As someone who wears an XXL helmet and has a fairly long neck,  I will say that if you think that you might want to wear your hood over your helmet on a fairly regular basis while on the hill,  bring your helmet with you as your picking out a jacket to try it on and see how the hood does, or doesn't, fit over your helmet.  Not all hoods have the same volume and not all heights/lengths of hoods comfortably accomodate ones neck height


----------



## marcski (Jan 19, 2012)

Wind or rain.  Works great.  After I put the hood on and zip up all the way, I feel like I'm in a tent on the chairlift.


----------



## rocojerry (Jan 19, 2012)

gmcunni said:


> only time my hood goes over my helmet is on a cold/snowy/windy chair ride.



Yep.  I only like it for the chair -- too restrictive and impairs vision/mobility when heading downhill....


----------



## bvibert (Jan 19, 2012)

On some of my jackets I can get the hood over the helmet, but it's so tight that I can't move my head.  It's adequate for a rainy chair lift ride, but there's no way I could ski like that.  Like drjeff said; not all hoods are created equal.


----------



## Vortex (Jan 19, 2012)

Most of the time I use my hood.  Buy a coat with a big hood.
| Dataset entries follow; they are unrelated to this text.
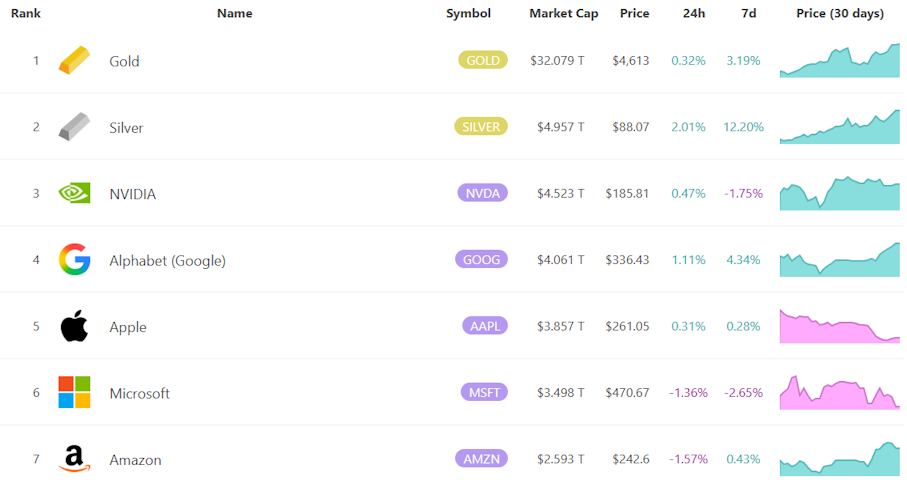Click the Gold bar icon
The width and height of the screenshot is (907, 485).
click(x=74, y=61)
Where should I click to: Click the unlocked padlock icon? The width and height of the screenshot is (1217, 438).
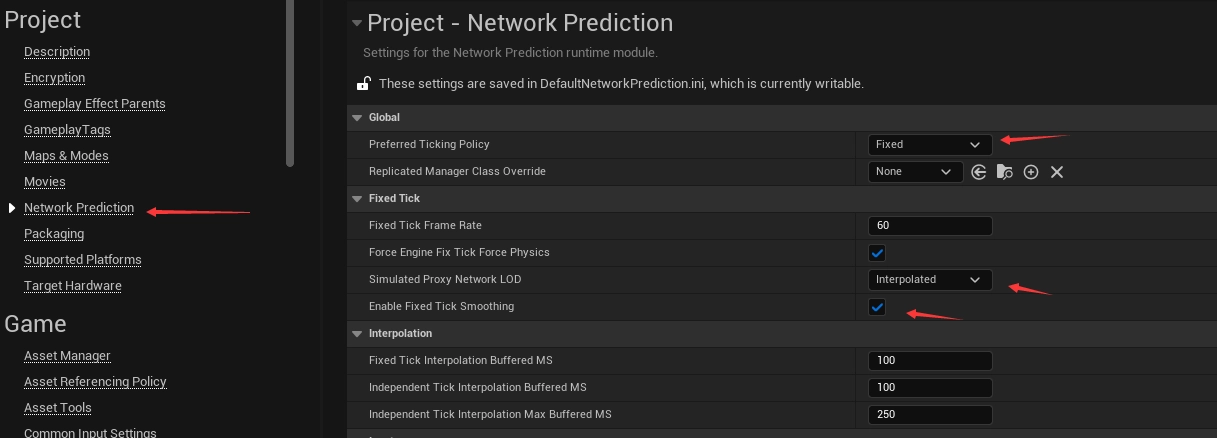(364, 84)
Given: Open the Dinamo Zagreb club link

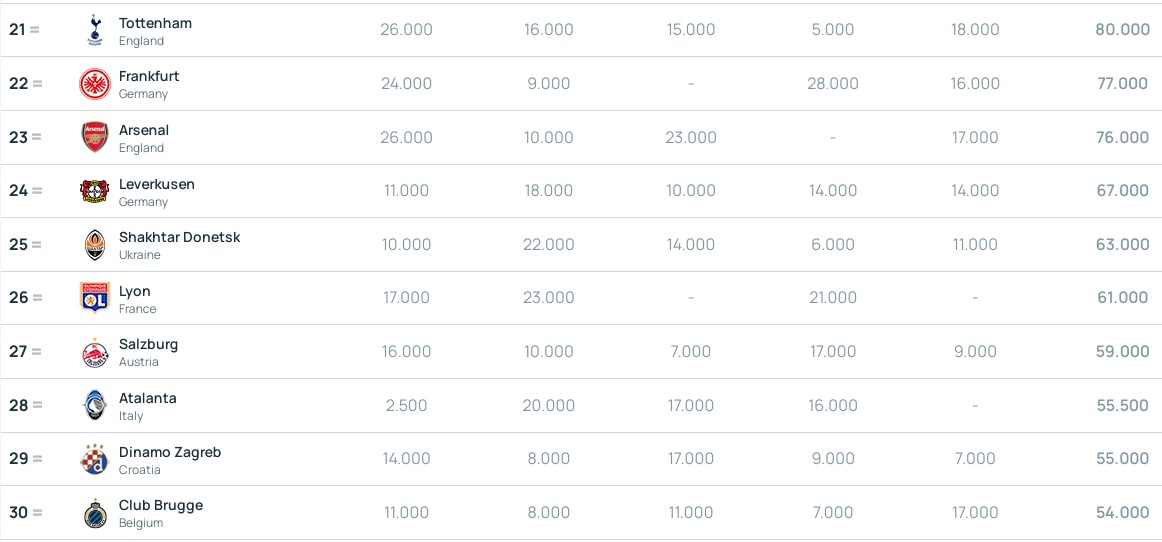Looking at the screenshot, I should click(170, 452).
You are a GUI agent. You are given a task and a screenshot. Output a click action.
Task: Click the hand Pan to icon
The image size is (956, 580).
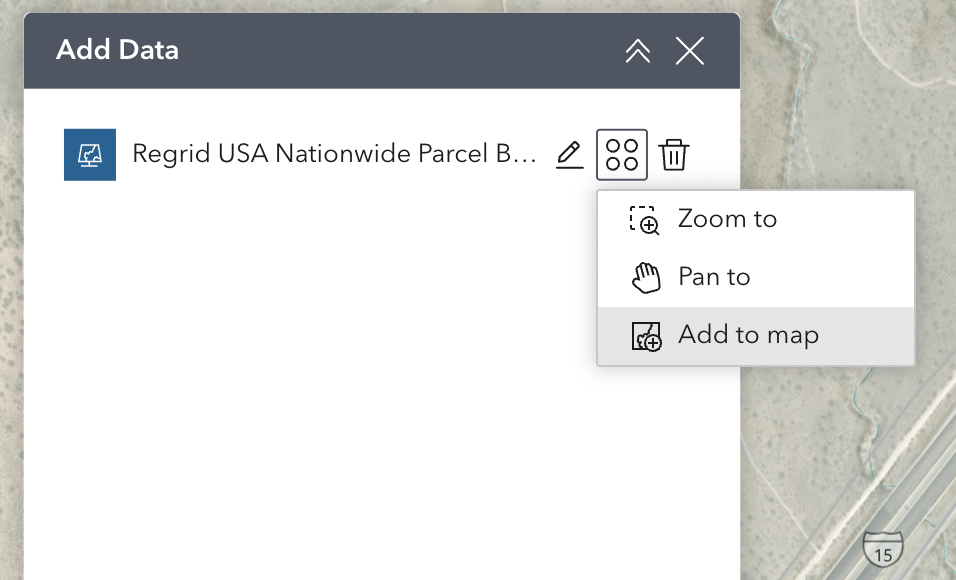(646, 277)
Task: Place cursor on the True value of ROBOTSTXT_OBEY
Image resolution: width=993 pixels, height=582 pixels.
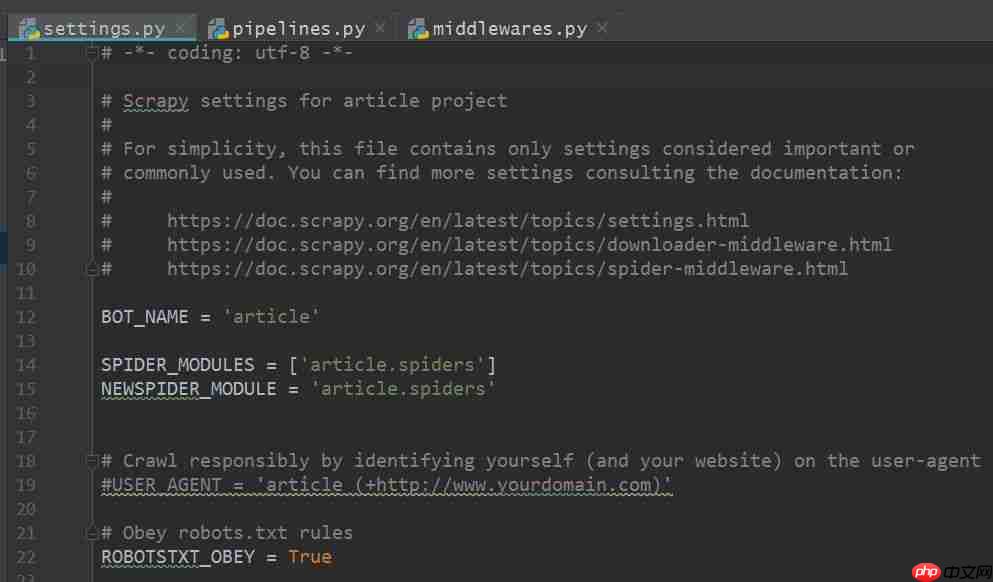Action: pos(310,557)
Not all are big and don't fit over helmets.  I struggle with the movement thing, but it you take time to get it all right its not a problem for me once I get going.


----------



## gmcunni (Jan 19, 2012)

o3jeff said:


> That or if it is raining out I'll wear it.



i don't ski in the rain, i'm a wuss.


----------



## billski (Jan 19, 2012)

I ski in light rain, not downpours.  Or until my gloves get drenched.  
I purposely bought my current jacket with a hood.  For years I wanted one.  I finally got my once in a lifetime "dream" jacket.  That was an important criteria, along with a high neck collar.  Wonderful

Like others, rain and very high winds.  
One downside: when  you wipe out, you often have a hoodfull of snow to deal with 

You also can't use it for an ordinary hood (no helmet), it falls over your eyes, no matter how much I cinch it.  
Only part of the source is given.